━━━ TEKS BACAAN ━━━

Singkong, makanan desa tak berkelas. Tak pernah masuk hitungan makanan layak saji. Sekedar teman minum teh di sore hari sambil nonton tv.
Itu di sini. Di kotamu. Dimana orang saat lapar terbiasa menghadapi sepiring nasi putih bersih kadang mengepulkan asap hangat. Ditemani lauk dan sayur penggugah selera. Di sini, saat orang mudah mendapatkan dan bisa memilih begitu beraneka makanan, maka singkong bukanlah pilihan utama.
Tapi, tahukah kamu, dibelahan bumi yang lain, singkong menjadi dewa penolong mereka. Jangankan untuk memilih nasi putih dengan uap mengepul aroma menggoda, mendapatkan sepotong singkong pun nyawa menjadi taruhan. Ditengah desing peluru. Ledakan mortir. Singkong penyambung hidup mereka. Para pengungsi suriah, lebanon, rohingya, palestina, dan ribuan pengungsi lain. Daerah rawan pangan. Bahkan kadang mereka yang tak mampu menyediakan nasi diatas piring hidup di kotamu.

━━━ ENTRI YANG DITAMPILKAN ━━━

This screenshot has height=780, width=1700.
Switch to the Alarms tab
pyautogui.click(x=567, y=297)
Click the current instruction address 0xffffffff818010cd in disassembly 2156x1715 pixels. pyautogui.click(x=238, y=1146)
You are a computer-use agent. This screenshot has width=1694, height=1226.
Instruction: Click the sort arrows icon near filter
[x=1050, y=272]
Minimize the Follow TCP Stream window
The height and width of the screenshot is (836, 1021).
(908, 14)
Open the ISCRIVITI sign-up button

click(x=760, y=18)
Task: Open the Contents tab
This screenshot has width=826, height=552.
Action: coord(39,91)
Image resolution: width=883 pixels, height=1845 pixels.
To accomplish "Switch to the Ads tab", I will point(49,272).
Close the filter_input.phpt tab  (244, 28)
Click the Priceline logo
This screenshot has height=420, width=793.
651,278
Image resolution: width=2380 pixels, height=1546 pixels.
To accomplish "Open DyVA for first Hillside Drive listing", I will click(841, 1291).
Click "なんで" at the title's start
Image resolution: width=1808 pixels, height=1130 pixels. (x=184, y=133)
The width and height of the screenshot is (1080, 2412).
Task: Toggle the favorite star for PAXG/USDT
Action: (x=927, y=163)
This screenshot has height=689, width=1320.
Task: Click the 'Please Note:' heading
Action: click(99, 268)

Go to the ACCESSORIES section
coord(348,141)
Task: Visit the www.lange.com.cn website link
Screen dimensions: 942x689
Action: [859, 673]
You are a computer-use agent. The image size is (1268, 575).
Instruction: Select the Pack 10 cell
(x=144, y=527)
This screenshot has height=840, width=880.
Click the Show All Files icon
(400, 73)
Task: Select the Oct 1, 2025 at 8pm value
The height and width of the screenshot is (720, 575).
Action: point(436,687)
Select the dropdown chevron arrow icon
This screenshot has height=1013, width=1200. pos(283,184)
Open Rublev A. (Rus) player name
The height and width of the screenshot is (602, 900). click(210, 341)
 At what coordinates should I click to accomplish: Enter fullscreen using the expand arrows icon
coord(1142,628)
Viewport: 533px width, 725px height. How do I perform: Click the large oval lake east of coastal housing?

━━━

**SOAL LATIHAN 1**: Ringkas paragraf yang diawali "Itu di sini" dalam teks bacaan tentang singkong menjadi satu atau dua kalimat, tanpa menghilangkan fakta utamanya.
**SOAL LATIHAN 2**: Menurut teks bacaan tentang singkong, mengapa singkong bukan pilihan utama bagi orang di kotamu? Jawab dalam satu sampai tiga kalimat.
**SOAL LATIHAN 3**: Lanjutkan teks bacaan tentang singkong mulai dari sesudah kalimat terakhirnya.

**HASIL LATIHAN 1**: Di kotamu, orang yang lapar terbiasa menyantap nasi putih hangat dengan lauk dan sayur yang menggugah selera. Karena mudah mendapatkan dan bebas memilih aneka makanan, mereka tidak menjadikan singkong pilihan utama.

**HASIL LATIHAN 2**: Singkong bukan pilihan utama karena orang di sana mudah mendapatkan makanan dan bisa memilih dari beraneka ragam makanan. Saat lapar, mereka terbiasa menghadapi sepiring nasi putih hangat bersama lauk dan sayur.

**HASIL LATIHAN 3**:
Kadang kita menjadi singkong bagi seseorang yang kita anggap nasi putih. Tapi, janganlah patah semangat. Karena ditempat lain kita justru dibutuhkan dan dinantikan. Memberikan manfaat dan menyelamatkan. Mungkin kita kadang tersingkirkan oleh para nasi putih, yang menganggap kita tak sebanding dan sekelas dengan mereka. Tak usah risau, ditempat lain mungkin kita menjadi primadona dan menarik selera banyak orang. Tak perlu bingung jika ditinggalkan teman yng merasa kita bukan lah teman sepadan, justru dialah yang menunjukkan dia tak layak jadi teman kita. Bahkan Allah saja tak membedakan kecuali iman dan takwa seseorang. Tempat kita, singkong, selalu istimewa bagi lingkungan tepat, maka berdoa adalah jalan yang paling jitu menuju area yang tepat tadi. Jangan pernah berkecil hati.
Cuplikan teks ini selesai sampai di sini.